DIRECTIONS →
Count the lines in the following data that include "Remove". Please write only the number.

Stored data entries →
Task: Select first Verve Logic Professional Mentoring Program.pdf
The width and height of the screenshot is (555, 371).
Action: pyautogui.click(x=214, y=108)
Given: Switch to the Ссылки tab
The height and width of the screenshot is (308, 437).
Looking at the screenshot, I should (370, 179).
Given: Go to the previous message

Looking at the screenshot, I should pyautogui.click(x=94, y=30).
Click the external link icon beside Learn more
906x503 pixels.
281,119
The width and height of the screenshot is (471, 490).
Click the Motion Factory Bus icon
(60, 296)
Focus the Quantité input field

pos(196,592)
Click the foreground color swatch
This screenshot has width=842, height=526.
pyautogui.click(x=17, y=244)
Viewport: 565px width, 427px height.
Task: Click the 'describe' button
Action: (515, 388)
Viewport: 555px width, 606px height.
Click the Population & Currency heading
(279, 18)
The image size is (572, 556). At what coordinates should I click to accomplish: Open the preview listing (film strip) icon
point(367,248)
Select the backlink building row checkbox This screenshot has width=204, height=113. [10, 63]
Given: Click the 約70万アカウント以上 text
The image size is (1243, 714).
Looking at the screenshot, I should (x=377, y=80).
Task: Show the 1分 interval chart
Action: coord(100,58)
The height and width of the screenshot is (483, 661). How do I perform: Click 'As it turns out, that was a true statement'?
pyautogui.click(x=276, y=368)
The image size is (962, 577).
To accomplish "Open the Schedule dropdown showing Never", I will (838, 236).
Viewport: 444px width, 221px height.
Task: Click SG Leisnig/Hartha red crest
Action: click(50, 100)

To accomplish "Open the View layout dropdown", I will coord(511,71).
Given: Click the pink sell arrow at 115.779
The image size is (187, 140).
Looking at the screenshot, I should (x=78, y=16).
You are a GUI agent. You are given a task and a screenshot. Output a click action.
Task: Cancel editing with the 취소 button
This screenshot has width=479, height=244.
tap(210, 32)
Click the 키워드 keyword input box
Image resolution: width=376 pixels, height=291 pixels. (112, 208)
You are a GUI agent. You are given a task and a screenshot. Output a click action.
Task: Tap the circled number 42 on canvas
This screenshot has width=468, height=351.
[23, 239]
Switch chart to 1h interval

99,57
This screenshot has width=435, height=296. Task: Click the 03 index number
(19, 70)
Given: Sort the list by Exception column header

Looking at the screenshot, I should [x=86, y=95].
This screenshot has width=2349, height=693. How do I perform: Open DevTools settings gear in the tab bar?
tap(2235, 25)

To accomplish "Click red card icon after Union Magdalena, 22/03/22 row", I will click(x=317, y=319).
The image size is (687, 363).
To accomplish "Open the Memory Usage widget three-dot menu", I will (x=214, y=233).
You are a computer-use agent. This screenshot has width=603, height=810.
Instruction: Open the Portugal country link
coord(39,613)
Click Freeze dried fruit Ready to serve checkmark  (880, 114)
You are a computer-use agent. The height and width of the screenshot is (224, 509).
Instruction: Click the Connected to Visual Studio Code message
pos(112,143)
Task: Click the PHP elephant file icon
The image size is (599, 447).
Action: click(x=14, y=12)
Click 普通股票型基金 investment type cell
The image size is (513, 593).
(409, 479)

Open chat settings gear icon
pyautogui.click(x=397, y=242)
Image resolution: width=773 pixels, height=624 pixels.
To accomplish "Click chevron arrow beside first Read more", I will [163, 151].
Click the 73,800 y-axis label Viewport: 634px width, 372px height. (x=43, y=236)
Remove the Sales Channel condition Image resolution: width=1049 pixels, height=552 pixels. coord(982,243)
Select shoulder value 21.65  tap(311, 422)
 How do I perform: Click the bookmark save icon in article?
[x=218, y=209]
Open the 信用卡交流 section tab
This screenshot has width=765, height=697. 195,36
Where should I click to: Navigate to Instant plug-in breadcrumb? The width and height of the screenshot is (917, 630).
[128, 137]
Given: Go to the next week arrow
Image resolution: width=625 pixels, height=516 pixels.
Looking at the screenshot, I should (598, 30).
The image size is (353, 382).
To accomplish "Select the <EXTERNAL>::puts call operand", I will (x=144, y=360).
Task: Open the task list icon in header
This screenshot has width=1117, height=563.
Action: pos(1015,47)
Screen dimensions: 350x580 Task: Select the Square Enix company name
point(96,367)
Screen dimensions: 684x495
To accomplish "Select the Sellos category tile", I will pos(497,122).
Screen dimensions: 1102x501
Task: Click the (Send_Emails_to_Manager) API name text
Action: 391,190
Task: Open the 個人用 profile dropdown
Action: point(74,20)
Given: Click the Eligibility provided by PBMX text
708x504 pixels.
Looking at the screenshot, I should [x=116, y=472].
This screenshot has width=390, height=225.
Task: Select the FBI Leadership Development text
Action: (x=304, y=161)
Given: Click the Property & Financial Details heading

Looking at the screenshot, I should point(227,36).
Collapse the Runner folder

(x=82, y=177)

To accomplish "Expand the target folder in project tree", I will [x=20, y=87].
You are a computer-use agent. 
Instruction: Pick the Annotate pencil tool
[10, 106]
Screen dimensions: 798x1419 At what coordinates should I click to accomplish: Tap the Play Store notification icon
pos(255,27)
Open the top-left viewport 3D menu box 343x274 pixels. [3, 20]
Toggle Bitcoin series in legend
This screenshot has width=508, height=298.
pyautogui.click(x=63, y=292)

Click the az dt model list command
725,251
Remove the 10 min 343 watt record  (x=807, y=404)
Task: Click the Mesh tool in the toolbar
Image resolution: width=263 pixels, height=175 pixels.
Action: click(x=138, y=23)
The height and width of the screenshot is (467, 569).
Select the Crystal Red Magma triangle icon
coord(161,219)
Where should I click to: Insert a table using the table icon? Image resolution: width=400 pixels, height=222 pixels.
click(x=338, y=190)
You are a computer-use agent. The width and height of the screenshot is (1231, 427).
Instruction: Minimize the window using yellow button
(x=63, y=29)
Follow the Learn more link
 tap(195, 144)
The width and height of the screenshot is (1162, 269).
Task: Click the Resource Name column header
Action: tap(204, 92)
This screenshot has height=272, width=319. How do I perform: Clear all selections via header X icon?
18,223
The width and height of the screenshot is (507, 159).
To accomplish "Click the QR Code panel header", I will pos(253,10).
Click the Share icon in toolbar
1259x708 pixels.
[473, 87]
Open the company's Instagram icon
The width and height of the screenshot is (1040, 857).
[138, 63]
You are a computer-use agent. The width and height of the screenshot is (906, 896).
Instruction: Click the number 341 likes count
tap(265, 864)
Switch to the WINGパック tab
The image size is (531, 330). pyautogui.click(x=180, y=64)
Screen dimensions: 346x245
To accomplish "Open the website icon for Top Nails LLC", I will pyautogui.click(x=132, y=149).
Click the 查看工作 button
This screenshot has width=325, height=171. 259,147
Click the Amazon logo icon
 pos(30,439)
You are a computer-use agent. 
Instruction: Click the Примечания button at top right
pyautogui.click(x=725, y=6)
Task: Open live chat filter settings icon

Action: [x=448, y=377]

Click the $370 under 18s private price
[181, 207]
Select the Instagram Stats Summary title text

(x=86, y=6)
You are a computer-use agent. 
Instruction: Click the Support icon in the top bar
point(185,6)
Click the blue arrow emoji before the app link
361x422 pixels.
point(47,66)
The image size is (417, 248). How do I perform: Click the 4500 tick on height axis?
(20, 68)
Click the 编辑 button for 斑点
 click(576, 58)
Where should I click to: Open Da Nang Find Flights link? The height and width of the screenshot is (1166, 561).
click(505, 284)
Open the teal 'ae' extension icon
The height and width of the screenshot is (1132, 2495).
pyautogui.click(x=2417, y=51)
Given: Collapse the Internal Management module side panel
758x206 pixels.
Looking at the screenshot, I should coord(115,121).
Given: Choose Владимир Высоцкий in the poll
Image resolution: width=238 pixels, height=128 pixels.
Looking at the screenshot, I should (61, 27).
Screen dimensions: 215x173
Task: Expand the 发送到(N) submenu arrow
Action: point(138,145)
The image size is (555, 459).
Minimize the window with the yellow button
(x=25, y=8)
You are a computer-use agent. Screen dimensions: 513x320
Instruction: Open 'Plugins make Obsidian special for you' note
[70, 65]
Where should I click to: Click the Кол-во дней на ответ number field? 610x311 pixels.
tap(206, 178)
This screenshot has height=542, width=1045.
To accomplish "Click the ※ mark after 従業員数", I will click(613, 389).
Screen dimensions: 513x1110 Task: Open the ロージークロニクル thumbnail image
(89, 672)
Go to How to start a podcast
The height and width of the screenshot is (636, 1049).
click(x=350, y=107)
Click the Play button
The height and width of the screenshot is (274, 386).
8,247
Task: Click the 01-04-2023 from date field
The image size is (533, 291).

ANSWER SECTION →
2